Pixel coordinate grounding data
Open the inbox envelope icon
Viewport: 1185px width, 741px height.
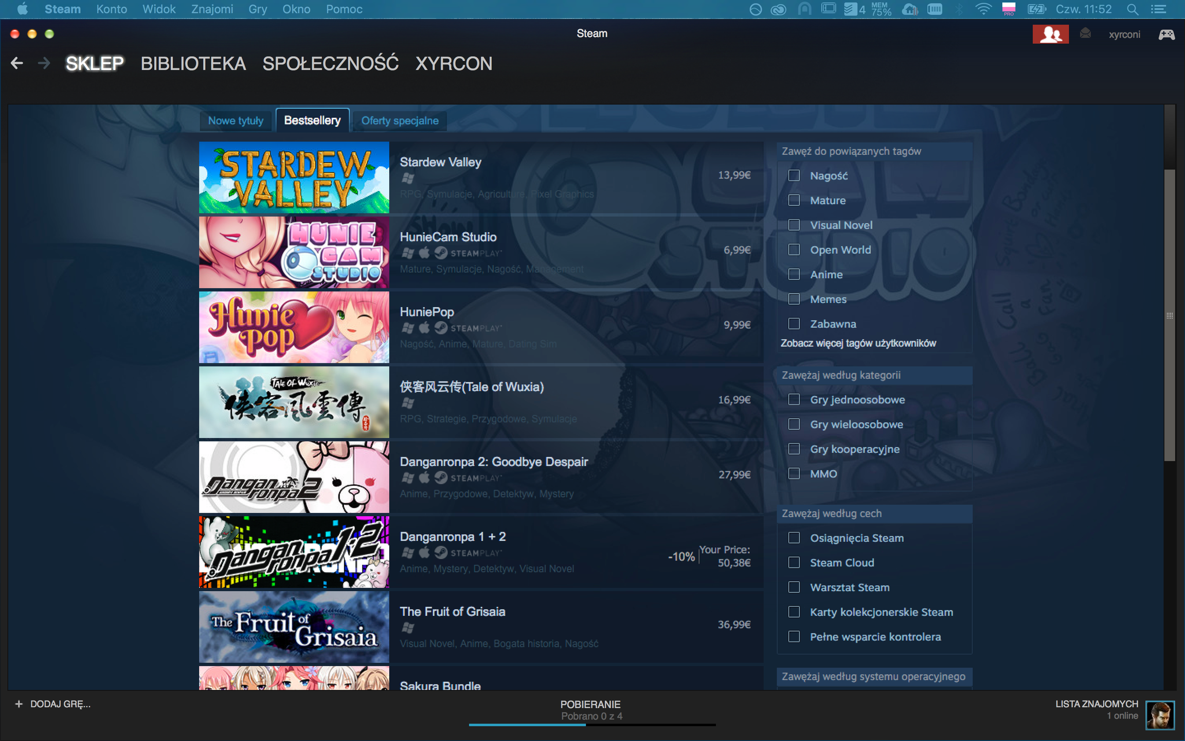pyautogui.click(x=1085, y=34)
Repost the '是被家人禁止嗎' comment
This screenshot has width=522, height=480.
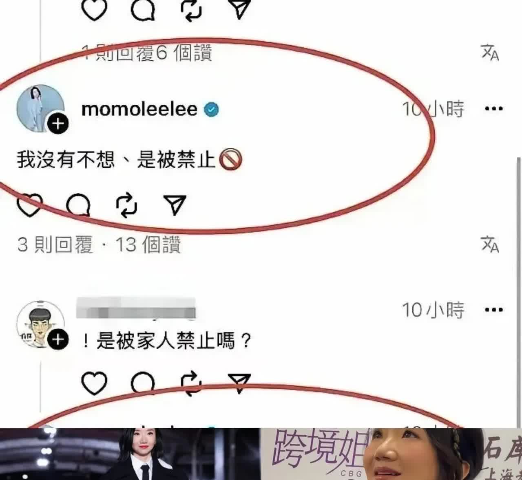[191, 383]
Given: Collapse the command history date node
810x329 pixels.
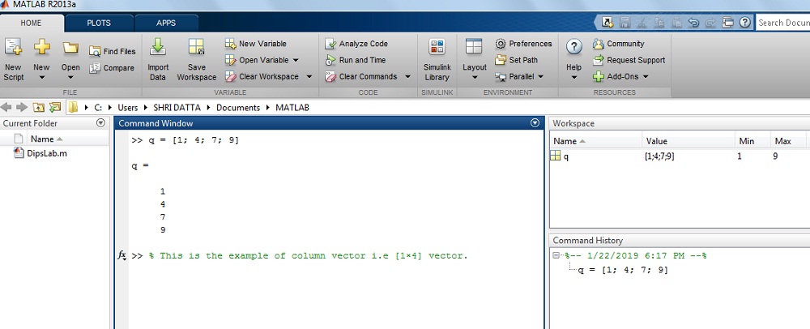Looking at the screenshot, I should point(556,256).
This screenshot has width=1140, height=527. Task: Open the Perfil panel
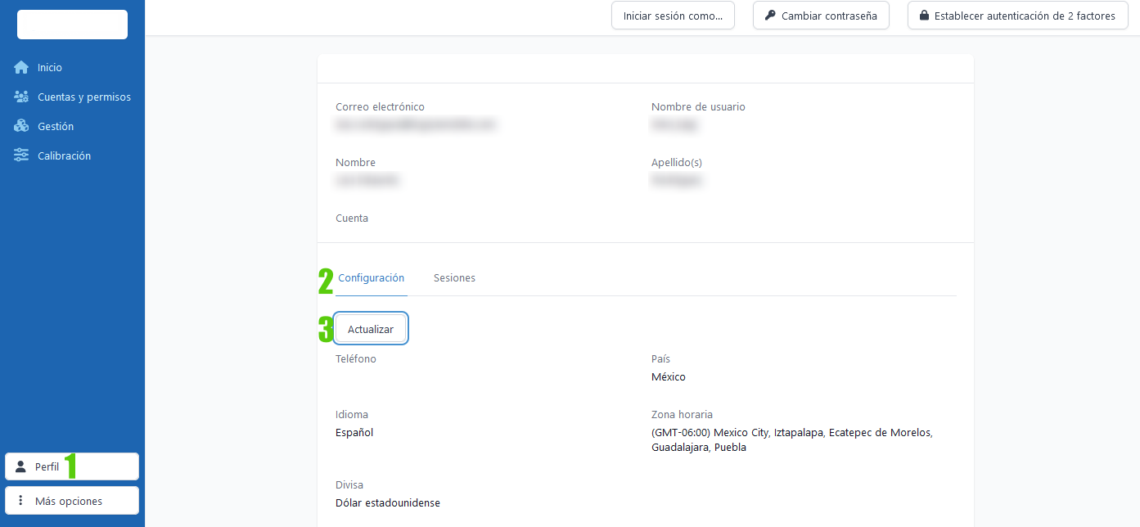point(71,466)
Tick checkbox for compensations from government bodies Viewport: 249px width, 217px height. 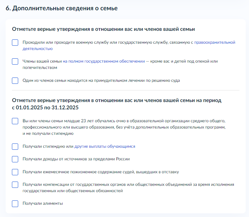coord(15,185)
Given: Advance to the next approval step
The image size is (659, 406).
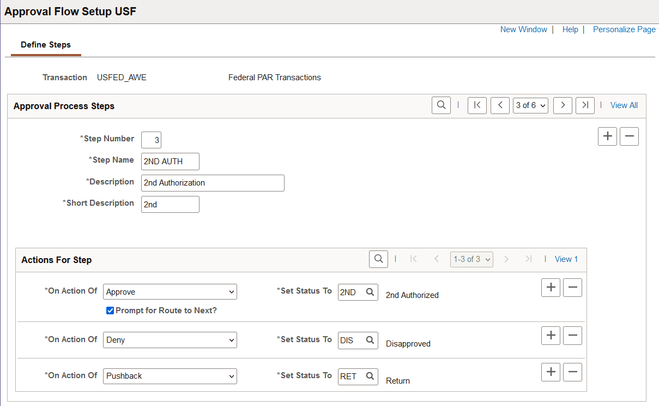Looking at the screenshot, I should (x=563, y=105).
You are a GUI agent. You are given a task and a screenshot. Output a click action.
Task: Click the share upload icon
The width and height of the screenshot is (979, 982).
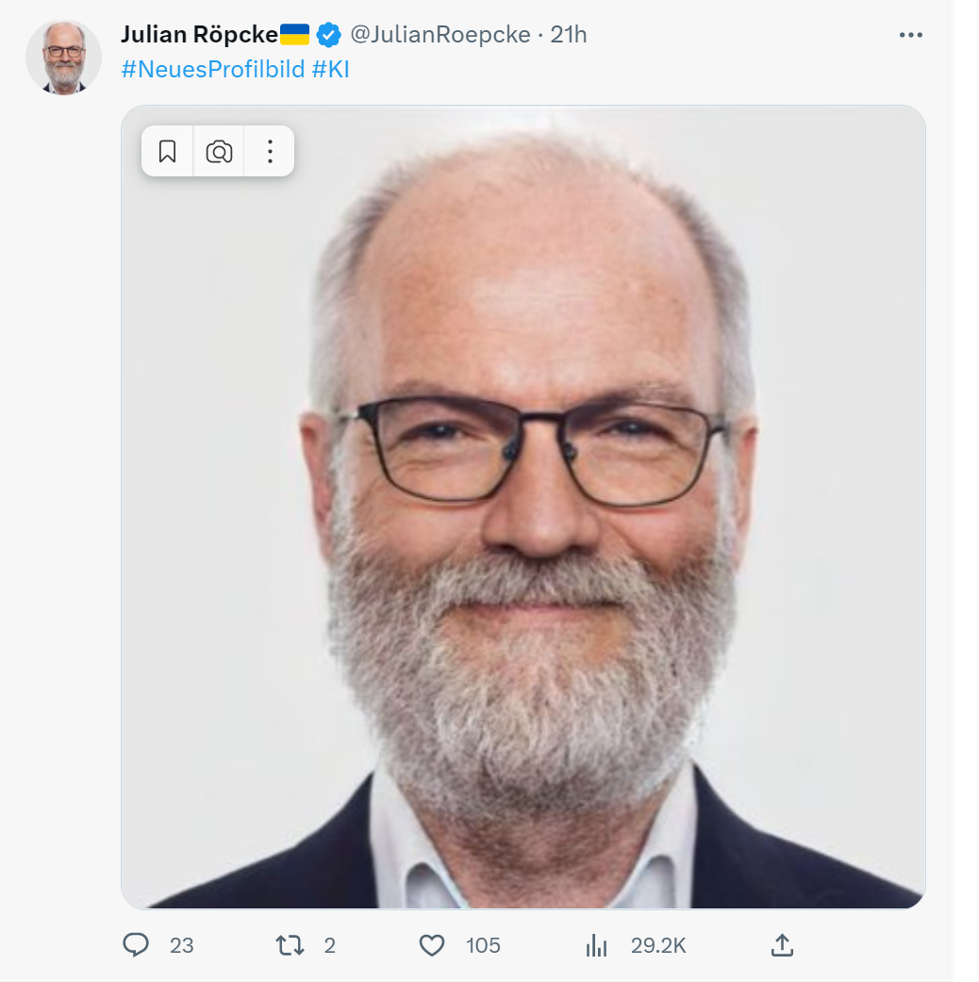[x=783, y=945]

**WORK ORDER**. All lines from the one holding "The width and" through the last line of the entries, and nothing else, are to be output exactly; leave out the pictures.

**YOUR RESPONSE**.
The width and height of the screenshot is (979, 982).
[x=783, y=945]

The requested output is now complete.